Supplied entries
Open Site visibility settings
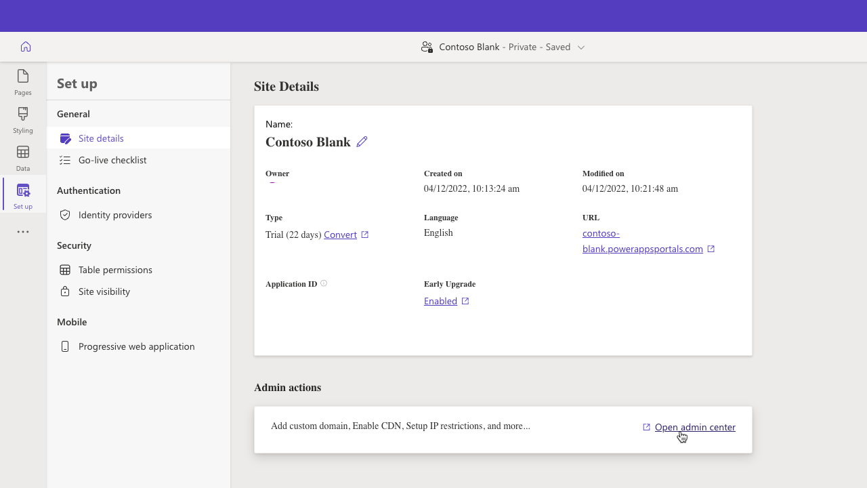Image resolution: width=867 pixels, height=488 pixels. click(104, 291)
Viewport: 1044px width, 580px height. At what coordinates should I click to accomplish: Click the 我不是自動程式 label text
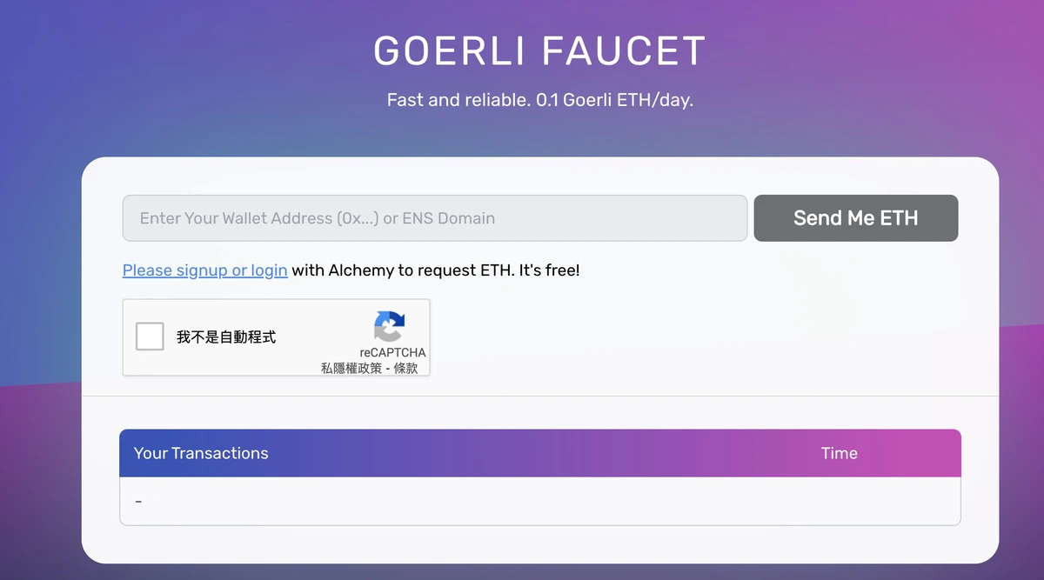226,337
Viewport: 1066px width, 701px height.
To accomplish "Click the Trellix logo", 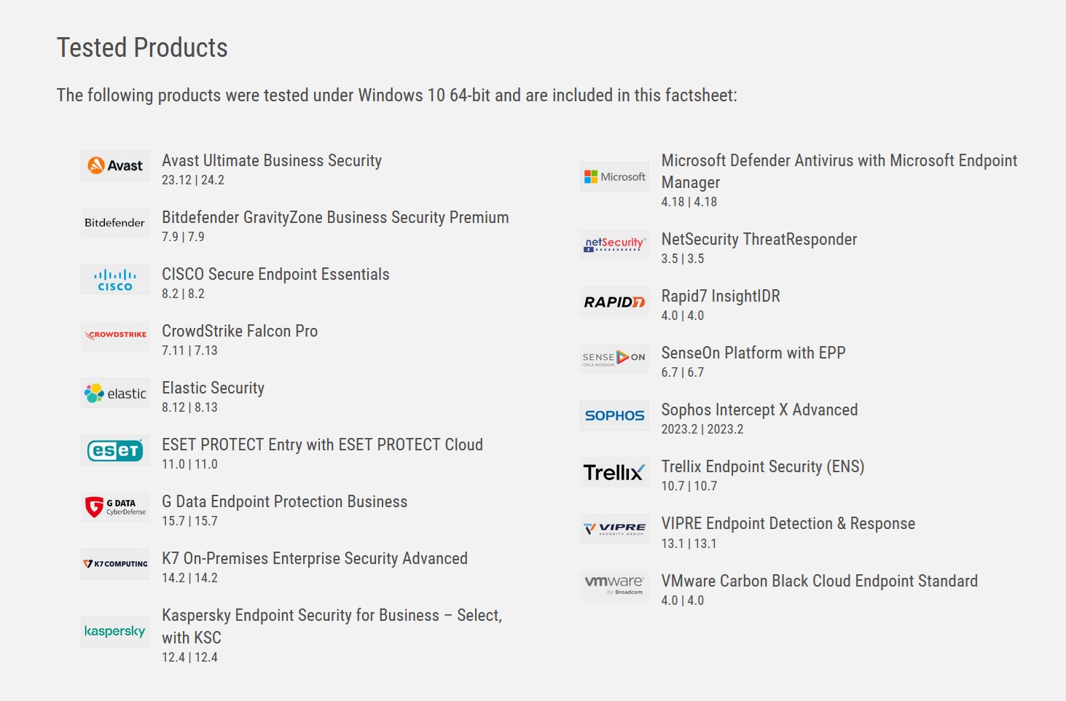I will click(614, 472).
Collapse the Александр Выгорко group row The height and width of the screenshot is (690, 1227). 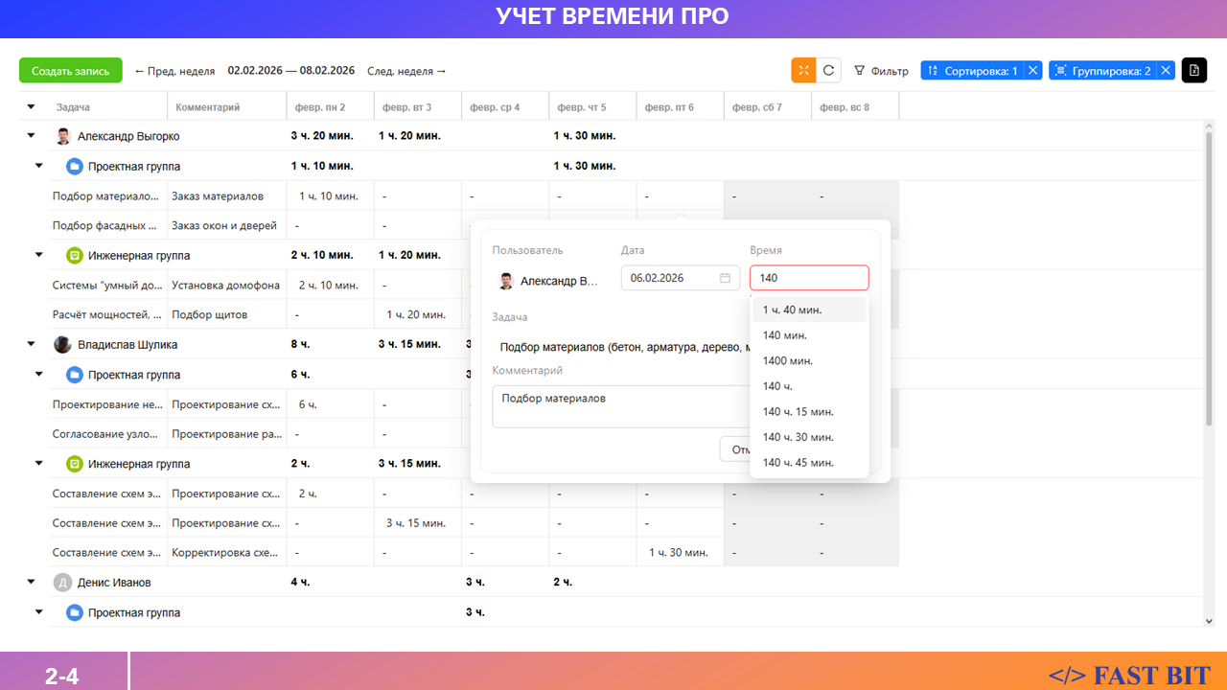pos(31,136)
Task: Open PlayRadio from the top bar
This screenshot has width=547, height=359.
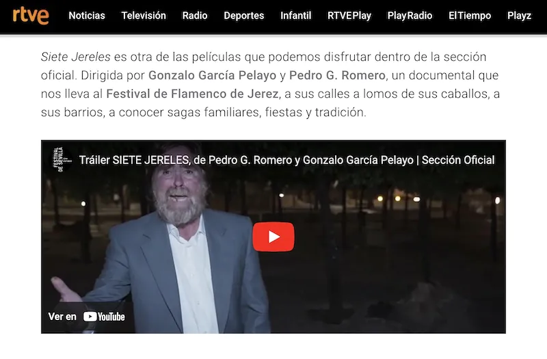Action: (x=410, y=16)
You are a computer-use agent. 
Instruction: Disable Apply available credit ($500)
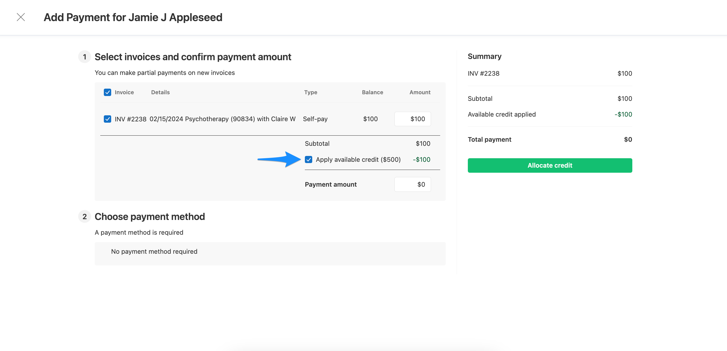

Request
Swap "credit" for "balance" in the rows from the line containing "Task: Open PlayRadio from the top bar" through the end of the rows, and leave everything else in those lines unchanged. Write out only those lines, without the pictures.

Task result
Task: Open PlayRadio from the top bar
This screenshot has width=547, height=359.
Action: (x=410, y=16)
You are a computer-use agent. 
Instruction: Disable Apply available balance ($500)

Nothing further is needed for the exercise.